# Task instructions:
Could you return the material word for word, from its first line up to and including the line that contains "coord(473,598)", and nothing beyond that?

Text and item location entries
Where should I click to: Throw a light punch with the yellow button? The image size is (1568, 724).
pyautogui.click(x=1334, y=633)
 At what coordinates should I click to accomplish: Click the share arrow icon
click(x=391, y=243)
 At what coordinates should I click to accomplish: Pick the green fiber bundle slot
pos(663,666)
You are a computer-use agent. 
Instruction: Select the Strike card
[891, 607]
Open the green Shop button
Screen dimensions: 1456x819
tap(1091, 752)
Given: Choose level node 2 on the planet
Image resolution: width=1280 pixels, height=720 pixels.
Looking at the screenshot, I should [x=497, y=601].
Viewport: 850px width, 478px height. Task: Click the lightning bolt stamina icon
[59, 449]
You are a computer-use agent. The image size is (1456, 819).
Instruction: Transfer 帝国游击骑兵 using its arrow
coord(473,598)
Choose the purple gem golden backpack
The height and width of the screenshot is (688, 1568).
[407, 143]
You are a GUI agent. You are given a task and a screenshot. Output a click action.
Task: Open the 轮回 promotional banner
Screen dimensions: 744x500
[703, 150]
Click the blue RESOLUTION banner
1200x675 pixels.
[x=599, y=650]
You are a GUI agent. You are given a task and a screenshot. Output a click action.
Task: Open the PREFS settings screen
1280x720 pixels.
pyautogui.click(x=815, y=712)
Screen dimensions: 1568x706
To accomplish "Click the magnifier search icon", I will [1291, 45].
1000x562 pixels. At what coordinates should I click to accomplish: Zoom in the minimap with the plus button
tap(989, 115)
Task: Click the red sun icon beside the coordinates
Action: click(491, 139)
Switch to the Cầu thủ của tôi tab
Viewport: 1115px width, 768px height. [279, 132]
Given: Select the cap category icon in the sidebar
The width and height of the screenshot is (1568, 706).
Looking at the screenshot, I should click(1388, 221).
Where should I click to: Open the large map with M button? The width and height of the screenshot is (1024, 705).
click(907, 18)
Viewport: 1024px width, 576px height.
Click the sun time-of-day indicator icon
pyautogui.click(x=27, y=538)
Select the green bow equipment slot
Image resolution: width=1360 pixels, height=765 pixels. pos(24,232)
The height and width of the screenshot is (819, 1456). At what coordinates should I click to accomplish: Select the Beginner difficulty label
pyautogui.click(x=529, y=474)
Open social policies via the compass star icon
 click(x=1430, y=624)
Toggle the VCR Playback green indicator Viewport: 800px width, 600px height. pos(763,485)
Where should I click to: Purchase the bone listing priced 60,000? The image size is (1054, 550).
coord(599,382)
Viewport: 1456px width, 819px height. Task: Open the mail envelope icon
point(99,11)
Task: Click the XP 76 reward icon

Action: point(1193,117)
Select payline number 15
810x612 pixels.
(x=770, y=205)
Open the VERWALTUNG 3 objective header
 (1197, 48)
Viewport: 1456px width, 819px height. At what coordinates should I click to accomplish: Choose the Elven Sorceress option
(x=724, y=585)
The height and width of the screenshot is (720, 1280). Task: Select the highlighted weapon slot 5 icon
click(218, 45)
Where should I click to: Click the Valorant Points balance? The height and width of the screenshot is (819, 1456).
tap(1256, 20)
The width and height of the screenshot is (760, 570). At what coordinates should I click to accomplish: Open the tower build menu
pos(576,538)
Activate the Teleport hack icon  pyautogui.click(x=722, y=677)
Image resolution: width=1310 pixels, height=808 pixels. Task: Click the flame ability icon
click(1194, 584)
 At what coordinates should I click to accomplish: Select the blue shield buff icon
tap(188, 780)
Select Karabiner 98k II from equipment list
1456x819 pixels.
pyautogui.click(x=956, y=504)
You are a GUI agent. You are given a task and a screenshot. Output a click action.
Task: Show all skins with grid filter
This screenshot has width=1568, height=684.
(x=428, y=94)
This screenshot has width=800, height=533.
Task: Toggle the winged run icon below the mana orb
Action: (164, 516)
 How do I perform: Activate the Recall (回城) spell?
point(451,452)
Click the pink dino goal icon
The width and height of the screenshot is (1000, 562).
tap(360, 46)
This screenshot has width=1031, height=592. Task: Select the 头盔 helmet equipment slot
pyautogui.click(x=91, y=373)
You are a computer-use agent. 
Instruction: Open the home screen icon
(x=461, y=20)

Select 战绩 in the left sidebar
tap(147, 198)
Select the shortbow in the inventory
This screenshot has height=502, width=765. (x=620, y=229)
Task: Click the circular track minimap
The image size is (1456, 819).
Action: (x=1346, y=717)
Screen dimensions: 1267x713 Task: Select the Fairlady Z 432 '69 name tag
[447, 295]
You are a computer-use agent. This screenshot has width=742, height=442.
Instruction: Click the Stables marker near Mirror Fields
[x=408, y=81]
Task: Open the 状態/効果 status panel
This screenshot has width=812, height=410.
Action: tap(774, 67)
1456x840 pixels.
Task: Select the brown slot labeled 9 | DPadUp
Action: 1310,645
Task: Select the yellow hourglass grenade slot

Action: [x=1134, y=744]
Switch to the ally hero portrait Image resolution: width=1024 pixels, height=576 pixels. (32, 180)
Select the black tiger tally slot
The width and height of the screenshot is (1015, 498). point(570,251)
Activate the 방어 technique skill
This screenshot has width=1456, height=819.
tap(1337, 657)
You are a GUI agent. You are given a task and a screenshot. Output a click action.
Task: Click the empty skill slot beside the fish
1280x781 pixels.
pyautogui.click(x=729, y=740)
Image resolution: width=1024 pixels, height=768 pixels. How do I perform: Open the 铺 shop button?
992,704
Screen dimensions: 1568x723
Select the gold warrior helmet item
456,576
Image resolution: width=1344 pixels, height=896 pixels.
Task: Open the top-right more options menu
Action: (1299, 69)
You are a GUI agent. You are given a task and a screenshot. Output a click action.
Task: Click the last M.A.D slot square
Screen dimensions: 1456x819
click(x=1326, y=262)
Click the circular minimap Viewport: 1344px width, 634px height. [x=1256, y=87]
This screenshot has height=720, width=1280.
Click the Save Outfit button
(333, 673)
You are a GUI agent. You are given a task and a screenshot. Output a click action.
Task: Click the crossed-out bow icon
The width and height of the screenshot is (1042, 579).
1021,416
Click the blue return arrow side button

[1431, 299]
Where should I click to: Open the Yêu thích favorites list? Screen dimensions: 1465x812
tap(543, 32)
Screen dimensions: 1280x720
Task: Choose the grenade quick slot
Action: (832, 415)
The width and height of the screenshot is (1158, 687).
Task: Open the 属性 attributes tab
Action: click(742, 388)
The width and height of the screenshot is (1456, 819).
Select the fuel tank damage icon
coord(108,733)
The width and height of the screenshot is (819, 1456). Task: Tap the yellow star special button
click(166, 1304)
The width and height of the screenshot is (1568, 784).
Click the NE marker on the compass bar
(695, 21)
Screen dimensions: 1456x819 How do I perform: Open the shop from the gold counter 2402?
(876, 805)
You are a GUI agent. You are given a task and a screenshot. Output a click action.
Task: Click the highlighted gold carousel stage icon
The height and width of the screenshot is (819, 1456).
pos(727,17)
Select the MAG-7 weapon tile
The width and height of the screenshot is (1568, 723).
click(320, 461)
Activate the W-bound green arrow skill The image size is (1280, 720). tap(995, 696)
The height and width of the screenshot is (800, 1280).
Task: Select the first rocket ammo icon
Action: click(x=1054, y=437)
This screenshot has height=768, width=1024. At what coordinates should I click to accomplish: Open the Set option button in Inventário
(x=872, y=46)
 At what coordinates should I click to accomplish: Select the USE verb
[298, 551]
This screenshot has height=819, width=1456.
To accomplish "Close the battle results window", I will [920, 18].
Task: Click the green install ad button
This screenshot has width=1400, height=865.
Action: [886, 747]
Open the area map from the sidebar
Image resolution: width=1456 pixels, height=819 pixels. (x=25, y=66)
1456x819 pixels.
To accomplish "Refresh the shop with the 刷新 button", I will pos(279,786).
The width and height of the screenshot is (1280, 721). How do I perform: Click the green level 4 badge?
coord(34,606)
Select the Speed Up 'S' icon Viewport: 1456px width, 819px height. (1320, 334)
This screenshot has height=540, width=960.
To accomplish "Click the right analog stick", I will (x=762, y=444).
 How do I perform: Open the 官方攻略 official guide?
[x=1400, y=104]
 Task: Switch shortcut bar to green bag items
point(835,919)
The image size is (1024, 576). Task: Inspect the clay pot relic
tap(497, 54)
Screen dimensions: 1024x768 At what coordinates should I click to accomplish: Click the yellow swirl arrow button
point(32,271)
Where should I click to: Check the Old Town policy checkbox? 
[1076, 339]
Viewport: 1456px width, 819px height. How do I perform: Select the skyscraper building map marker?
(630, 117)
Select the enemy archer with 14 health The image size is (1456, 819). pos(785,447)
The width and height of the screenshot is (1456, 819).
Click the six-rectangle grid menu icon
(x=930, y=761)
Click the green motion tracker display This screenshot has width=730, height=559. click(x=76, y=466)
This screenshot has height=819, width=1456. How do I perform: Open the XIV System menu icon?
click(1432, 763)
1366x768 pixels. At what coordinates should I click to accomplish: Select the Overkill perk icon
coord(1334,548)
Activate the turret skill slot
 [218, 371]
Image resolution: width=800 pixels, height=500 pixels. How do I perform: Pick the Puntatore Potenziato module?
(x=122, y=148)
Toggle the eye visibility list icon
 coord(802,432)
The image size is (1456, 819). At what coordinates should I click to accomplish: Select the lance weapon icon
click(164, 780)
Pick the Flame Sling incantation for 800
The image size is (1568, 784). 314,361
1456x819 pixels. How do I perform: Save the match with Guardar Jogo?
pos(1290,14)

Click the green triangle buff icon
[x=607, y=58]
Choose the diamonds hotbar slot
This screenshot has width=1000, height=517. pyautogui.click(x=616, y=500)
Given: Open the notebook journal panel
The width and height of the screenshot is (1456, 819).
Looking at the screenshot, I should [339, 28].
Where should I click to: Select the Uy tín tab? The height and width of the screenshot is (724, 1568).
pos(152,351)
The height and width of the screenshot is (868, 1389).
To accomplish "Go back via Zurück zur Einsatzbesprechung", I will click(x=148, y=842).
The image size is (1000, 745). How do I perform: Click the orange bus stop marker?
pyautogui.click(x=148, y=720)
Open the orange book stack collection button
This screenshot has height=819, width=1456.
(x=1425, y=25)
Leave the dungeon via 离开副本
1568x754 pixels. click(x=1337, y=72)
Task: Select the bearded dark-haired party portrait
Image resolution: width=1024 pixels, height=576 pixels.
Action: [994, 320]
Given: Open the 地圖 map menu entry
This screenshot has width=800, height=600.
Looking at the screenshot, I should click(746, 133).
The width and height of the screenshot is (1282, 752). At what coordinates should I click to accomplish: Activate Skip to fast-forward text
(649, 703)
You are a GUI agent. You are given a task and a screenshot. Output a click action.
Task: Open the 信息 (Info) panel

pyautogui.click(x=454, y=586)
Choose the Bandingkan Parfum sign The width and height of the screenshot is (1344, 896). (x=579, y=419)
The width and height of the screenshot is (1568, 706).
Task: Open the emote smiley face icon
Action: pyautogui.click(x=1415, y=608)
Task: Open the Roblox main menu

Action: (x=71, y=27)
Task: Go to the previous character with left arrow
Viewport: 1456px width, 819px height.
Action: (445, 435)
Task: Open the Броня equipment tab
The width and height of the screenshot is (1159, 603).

# Complete response:
Where should I click to: Throw a light punch with the yellow button? The image size is (1568, 724).
pyautogui.click(x=1334, y=633)
 At what coordinates should I click to accomplish: Click the share arrow icon
click(x=391, y=243)
 At what coordinates should I click to accomplish: Pick the green fiber bundle slot
pos(663,666)
You are a computer-use agent. 
Instruction: Select the Strike card
[891, 607]
Open the green Shop button
Screen dimensions: 1456x819
tap(1091, 752)
Given: Choose level node 2 on the planet
Image resolution: width=1280 pixels, height=720 pixels.
Looking at the screenshot, I should [x=497, y=601].
Viewport: 850px width, 478px height. Task: Click the lightning bolt stamina icon
[59, 449]
You are a computer-use agent. The image size is (1456, 819).
Instruction: Transfer 帝国游击骑兵 using its arrow
coord(473,598)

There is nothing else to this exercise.